I was shocked to read this story, but not surprised. I've come across many such hypocrites all my life.

When we were in the process of getting the paperwork sorted for Puppy before bringing him to Canada, most people we knew expressed intense surprise, and a thinly veiled, "Are you crazy?" attitude. To all those people, we replied back asking if they would abandon their child if they were moving elsewhere. And then they had the gall to feel offended by our replies.

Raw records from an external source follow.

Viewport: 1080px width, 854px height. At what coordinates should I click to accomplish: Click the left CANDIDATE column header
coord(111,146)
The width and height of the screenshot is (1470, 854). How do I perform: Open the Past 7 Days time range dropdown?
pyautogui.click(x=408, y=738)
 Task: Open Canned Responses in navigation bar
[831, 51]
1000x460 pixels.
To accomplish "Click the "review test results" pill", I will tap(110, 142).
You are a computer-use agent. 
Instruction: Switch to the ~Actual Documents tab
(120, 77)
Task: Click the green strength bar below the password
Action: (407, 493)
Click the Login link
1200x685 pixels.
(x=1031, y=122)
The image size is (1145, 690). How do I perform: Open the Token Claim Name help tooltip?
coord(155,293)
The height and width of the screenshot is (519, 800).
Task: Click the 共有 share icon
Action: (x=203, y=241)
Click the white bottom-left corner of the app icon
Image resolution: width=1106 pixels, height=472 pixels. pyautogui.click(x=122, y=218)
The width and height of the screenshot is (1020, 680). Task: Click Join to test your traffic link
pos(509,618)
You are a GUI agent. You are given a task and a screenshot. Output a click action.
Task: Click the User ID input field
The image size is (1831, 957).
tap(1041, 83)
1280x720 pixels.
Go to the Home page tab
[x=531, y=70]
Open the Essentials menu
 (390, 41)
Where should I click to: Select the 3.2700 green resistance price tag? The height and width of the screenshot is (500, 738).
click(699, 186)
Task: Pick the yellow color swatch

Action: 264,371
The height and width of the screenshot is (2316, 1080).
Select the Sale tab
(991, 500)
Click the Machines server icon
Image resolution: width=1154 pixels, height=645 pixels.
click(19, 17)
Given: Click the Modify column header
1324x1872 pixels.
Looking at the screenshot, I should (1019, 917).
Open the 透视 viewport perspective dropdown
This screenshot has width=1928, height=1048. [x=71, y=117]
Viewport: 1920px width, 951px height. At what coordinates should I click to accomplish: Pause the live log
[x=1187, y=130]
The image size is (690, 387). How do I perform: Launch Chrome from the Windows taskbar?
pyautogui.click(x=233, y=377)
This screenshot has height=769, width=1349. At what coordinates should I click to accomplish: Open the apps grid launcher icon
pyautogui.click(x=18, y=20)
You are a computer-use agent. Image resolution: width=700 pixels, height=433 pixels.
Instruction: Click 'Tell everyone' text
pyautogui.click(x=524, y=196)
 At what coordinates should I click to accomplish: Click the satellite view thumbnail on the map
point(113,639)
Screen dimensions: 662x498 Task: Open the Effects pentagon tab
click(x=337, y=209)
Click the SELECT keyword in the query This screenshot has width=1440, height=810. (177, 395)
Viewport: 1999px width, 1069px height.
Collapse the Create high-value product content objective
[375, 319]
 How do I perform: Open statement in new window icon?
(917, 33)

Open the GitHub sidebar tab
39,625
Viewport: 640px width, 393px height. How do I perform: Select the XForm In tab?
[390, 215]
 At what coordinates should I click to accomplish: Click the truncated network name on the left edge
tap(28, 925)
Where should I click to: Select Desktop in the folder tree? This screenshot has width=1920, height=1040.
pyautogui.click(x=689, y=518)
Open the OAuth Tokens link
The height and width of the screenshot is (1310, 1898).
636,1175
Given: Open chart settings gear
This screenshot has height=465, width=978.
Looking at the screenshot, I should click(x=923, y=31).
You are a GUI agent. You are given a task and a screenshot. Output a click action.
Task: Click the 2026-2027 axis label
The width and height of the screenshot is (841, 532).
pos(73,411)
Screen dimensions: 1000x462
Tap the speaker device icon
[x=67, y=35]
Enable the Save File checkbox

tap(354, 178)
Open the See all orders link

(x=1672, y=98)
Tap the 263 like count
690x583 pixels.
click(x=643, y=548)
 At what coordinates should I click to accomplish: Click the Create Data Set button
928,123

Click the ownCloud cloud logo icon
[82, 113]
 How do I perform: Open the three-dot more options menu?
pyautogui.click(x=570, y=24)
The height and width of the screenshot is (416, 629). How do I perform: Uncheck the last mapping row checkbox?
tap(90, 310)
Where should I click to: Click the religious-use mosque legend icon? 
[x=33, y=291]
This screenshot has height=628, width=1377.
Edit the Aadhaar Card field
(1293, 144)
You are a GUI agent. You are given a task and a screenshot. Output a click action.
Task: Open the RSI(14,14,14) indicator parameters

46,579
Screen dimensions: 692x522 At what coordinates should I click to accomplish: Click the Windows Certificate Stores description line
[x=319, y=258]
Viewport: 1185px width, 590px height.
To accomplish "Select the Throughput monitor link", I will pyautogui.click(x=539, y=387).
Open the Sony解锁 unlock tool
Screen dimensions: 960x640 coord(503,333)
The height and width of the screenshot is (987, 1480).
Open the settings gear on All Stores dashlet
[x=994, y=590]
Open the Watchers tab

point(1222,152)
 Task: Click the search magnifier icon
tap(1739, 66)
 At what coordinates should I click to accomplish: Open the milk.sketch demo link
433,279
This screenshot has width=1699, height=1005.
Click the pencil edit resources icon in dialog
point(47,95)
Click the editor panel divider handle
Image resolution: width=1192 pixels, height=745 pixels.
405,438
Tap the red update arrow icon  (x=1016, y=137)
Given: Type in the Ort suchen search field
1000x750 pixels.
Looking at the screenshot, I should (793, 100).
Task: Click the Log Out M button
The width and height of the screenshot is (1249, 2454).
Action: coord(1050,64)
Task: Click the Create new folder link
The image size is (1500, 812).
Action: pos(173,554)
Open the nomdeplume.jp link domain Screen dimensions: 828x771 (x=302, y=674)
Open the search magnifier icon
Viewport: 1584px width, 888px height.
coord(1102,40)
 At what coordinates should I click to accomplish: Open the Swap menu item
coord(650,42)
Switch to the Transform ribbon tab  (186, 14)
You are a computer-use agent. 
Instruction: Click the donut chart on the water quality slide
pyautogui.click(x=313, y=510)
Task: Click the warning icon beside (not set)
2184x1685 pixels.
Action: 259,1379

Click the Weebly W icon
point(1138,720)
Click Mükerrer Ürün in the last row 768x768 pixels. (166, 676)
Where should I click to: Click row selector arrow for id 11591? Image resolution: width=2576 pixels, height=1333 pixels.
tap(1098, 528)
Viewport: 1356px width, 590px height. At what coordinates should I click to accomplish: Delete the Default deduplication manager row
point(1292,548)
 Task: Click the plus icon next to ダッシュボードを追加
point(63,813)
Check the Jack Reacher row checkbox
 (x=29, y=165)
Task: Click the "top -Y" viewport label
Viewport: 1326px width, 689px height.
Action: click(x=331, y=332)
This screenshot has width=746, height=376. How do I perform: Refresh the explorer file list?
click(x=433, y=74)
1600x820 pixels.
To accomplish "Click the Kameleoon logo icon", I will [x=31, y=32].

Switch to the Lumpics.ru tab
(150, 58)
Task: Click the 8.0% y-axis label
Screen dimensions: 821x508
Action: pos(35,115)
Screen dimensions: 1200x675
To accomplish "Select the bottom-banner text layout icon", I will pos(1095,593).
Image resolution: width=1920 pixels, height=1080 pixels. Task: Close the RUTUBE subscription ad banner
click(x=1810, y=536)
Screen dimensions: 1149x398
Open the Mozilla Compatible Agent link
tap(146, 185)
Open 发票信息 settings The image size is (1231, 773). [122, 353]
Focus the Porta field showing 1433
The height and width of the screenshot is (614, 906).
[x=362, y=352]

Even though I'm not religious, I'm a firm believer in universal justice, and I have no doubt at all that someday, the callous owners of Ghattu will certainly end up sowing what they've reaped.

Swati said...

Of course, I meant it as "end up reaping what they've sowed"! (I was trembling with anger when I typed the above comment, so even the words got jumbled in my head...)

Anonymous said...

Who just stands by and watches as a poor helpless dog suffers like that? I really don't think you are one who should be passing judgement on the matter

Rajashree Khalap said...

Anonymous: The person who witnessed this has two rescued dogs already and could not take in another one. She tried to get the dog adopted but no-one was interested. She's also one of the few people in Ahmedabad who tried to expose the criminal action of the corporation in leaving street dogs at the Pirana dumping ground. So let's have fewer judgmental comments about 'passing judgment'.